Apesar do sinal vermelho, eu pensei que pudesse continuar a comentar em seu blogue. Ok, eu sou verborrágico, uso tradutor, ou mesmo, tento porcamente convencer pelo meu inglês de boteco. 

Não sou um completo louco como devem estar imaginando. Eu busco minimizar o máximo possível o meu inglês, está anos luz de ser perfeito, pois primei pela capacidade de ser entendido, mesmo que minimamente falando.
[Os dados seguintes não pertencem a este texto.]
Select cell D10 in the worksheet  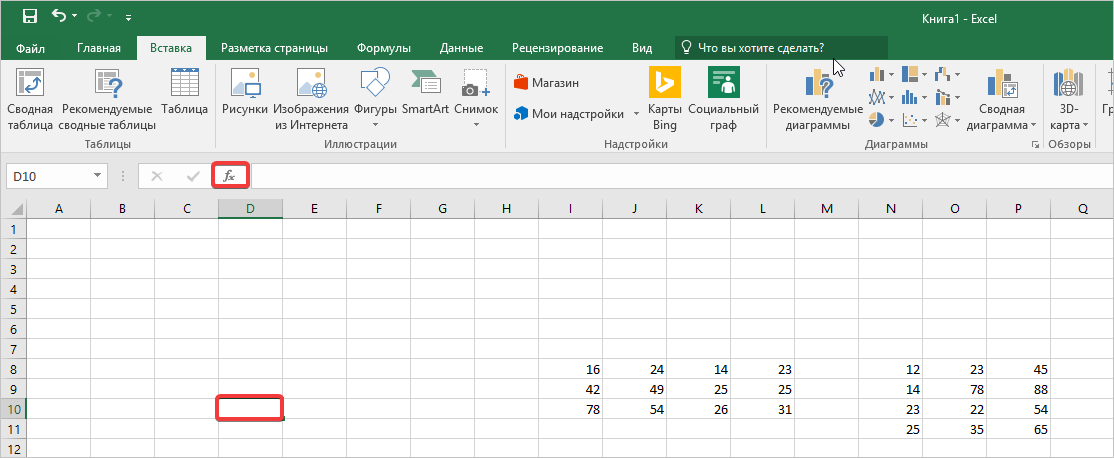tap(250, 408)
Portanto, purificado de gírias, expressões coloquiais ou qualquer outra poluição que enriquece subjetivamente qualquer tentativa de comunicação inter-pessoal, o meu inglês é muito ruim, mas por ser minimizado, é, creio eu, entendível por qualquer um que consiga juntar duas palavras que estão dentro de frases ou contextos coerentes. 

E não é que em minha última aventura ele colocou o seu azedume novamente pra cima de mim e reduziu o meu comentário, sempre verborrágico, porém, creio eu, quase sempre interessante, a um:

''óbvio ou incoerente''

Quando lhe pedi que explicasse onde foi que eu fui incoerente e óbvio, ele se opôs à proposta mais do que racional e resolveu apenas me alertar de maneira extremamente porca, e sim, bastante incoerente pra mim, que eu deveria expor meus pensamentos em blogues ''liberais'', que em jargão político americano quer dizer ''esquerdista''. 

Eu pensei até em postar os meus comentários e as respostas toscas que esta pessoa retrucou, mas decidi pelo bom senso de não expor mais esta situação deprimente, isto é, ter de suplicar por alguma sabedoria por alguém que se considera como a um Deus, como tem muitos ''inteligentos'' por aí. 

Ser direto quando alguém te ofende e de maneira extremamente vaga também é uma maneira muito eficiente de exprimir dela a verdade que pode estar escondendo do seu oponente, ou seja, de você, que também pode ser entendida como ''retaguarda''. 

Coloque o fulano idiota na parede, e ele não vai mais poder te encrupir com as suas tentativas, muitas vezes subconscientes, de subjetividade, e quando o ofender de maneira vaga, também será muito eficiente ser bem direto pois assim jogarão em suas mãos a responsabilidade reciprocamente lógica de apontar onde foi que você mereceu tal afronta. 

Pessoas estúpidas abundam e o pior eu ainda tenho a lhes dizer:

MUITAS delas, não são ''estúpidos óbvios'', e geralmente o mais tolo não será o menos cognitivamente inteligente, mas o mais, tanto em pobreza qualitativa de raciocínio/julgamento, quanto em potencial de influência.